--- Supplied data ---

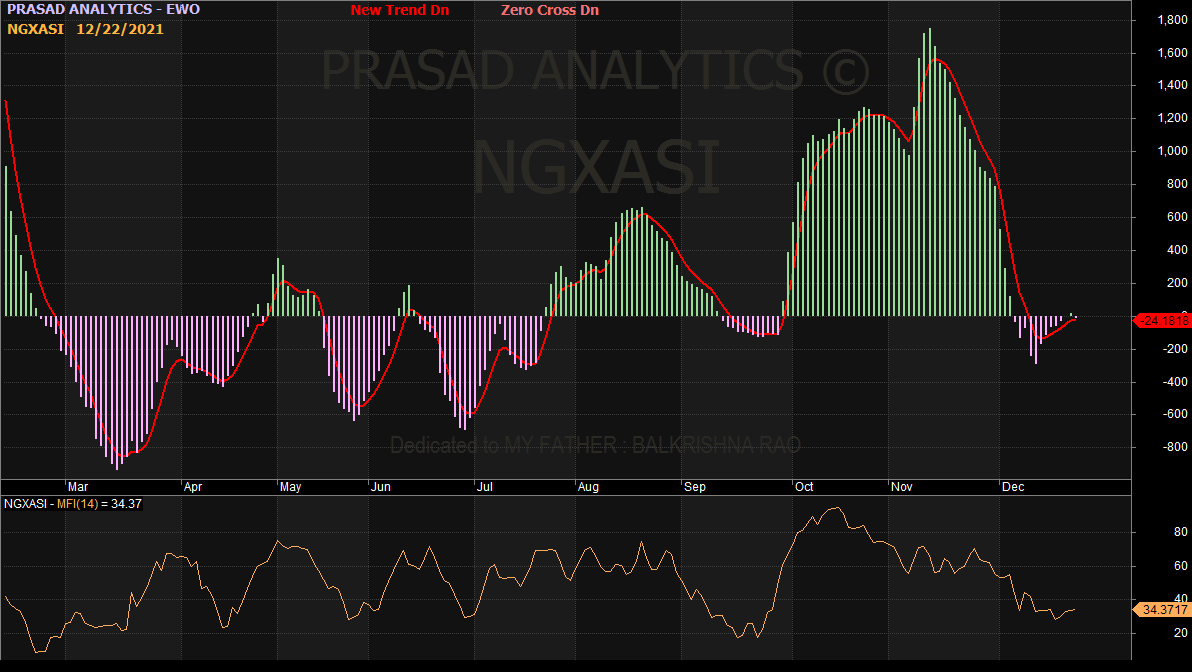Click the Apr marker on time axis
The width and height of the screenshot is (1192, 672).
tap(193, 487)
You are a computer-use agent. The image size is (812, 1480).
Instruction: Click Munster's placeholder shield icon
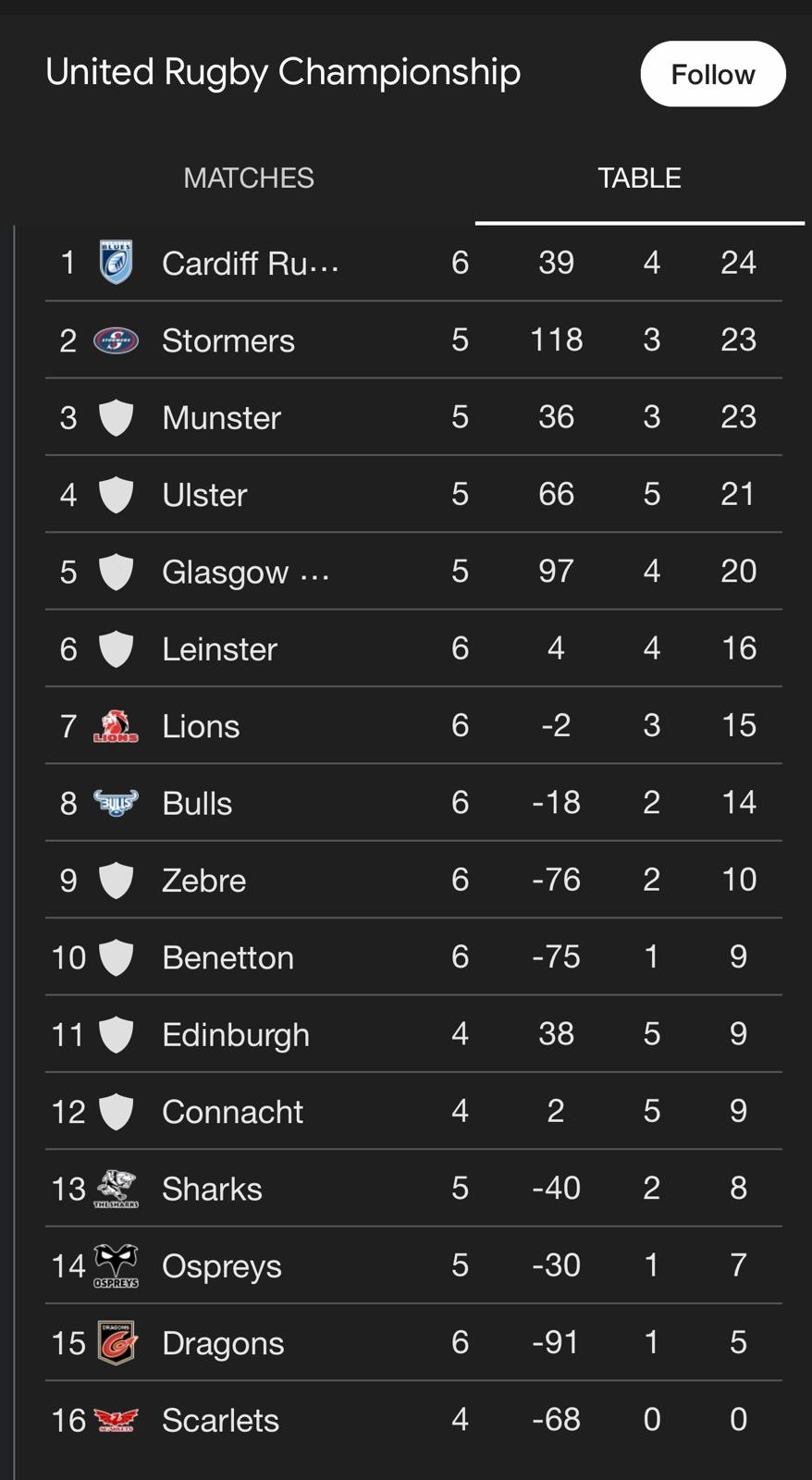[116, 417]
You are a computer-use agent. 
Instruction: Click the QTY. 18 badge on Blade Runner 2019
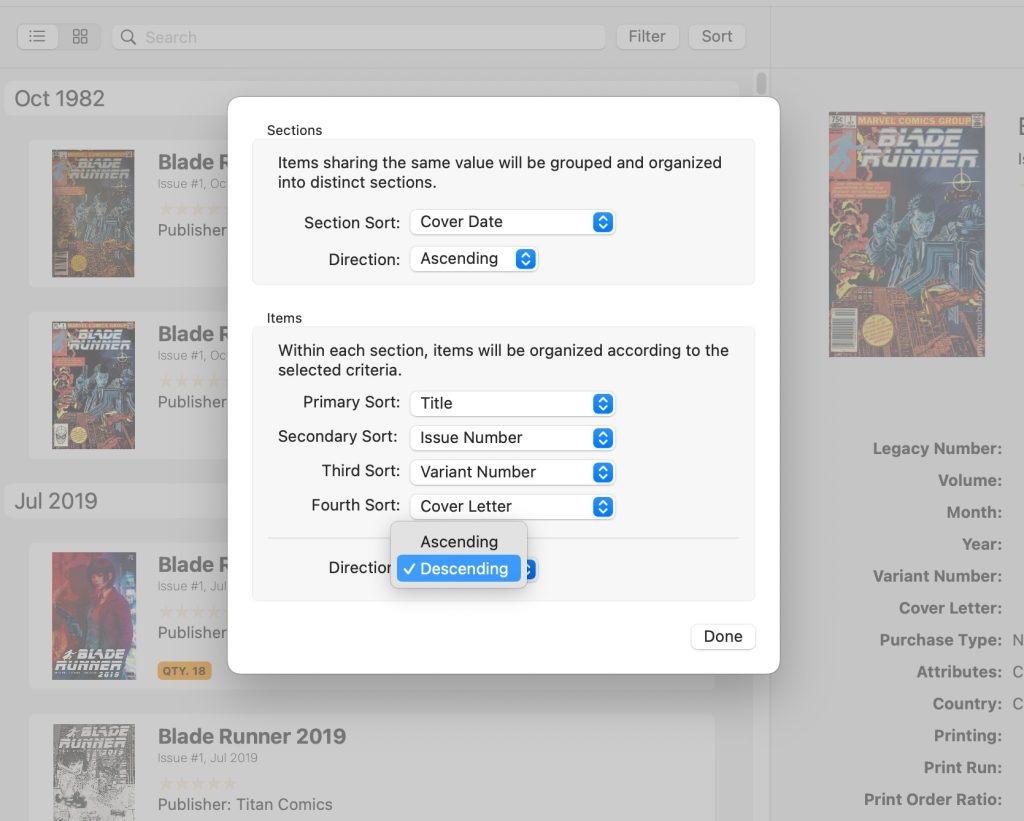(184, 672)
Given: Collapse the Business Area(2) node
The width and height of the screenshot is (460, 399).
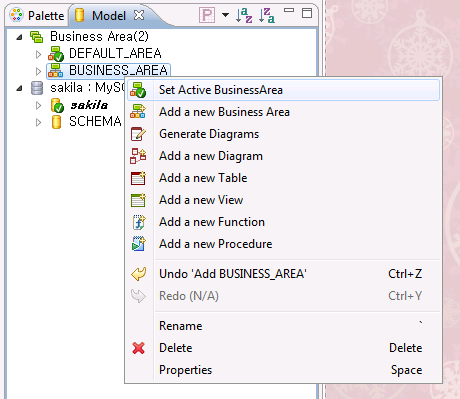Looking at the screenshot, I should click(x=19, y=37).
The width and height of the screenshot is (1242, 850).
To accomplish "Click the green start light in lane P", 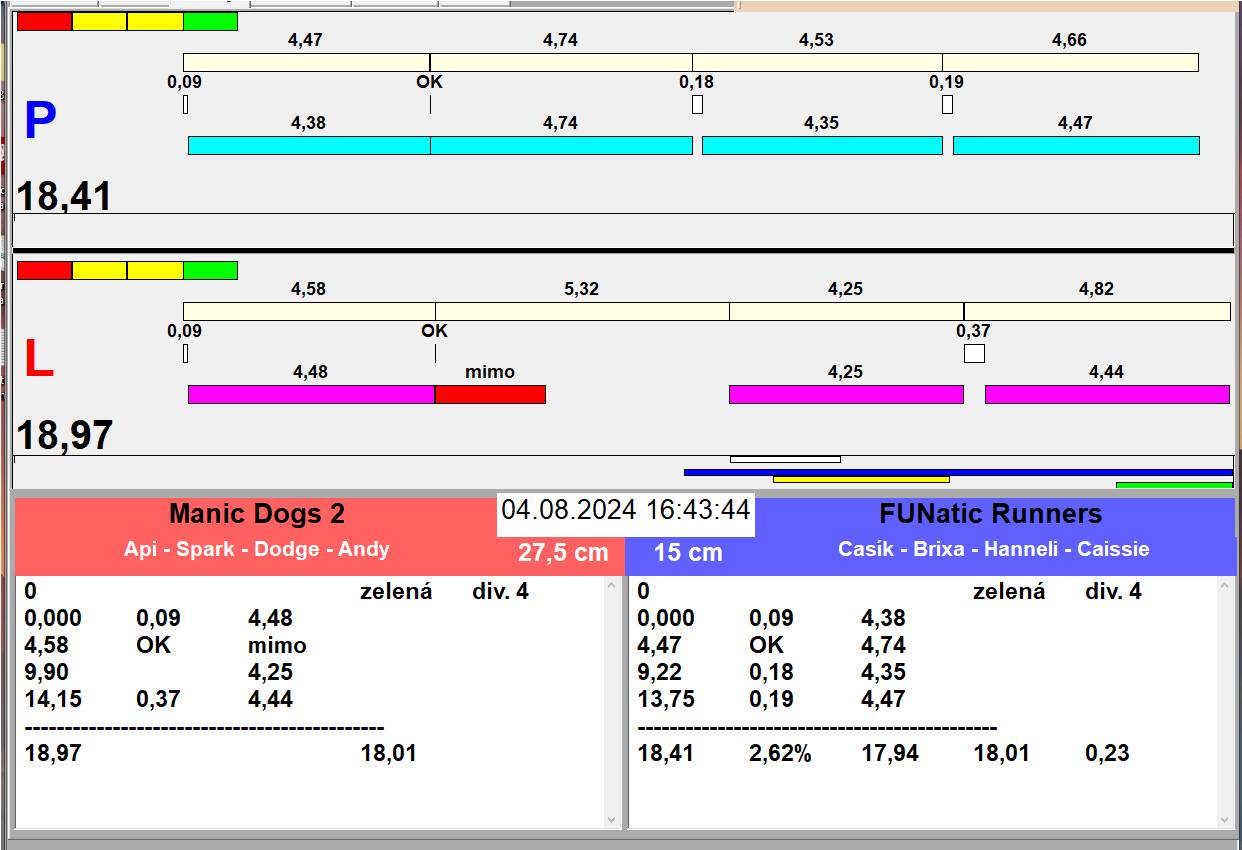I will [210, 21].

---

▶ **Aim of the task**
Copy all lines above where "computer" is present.

▶ **Solved exercise**
You are a computer-use agent. The image size is (812, 1480).
You are a computer-use agent. 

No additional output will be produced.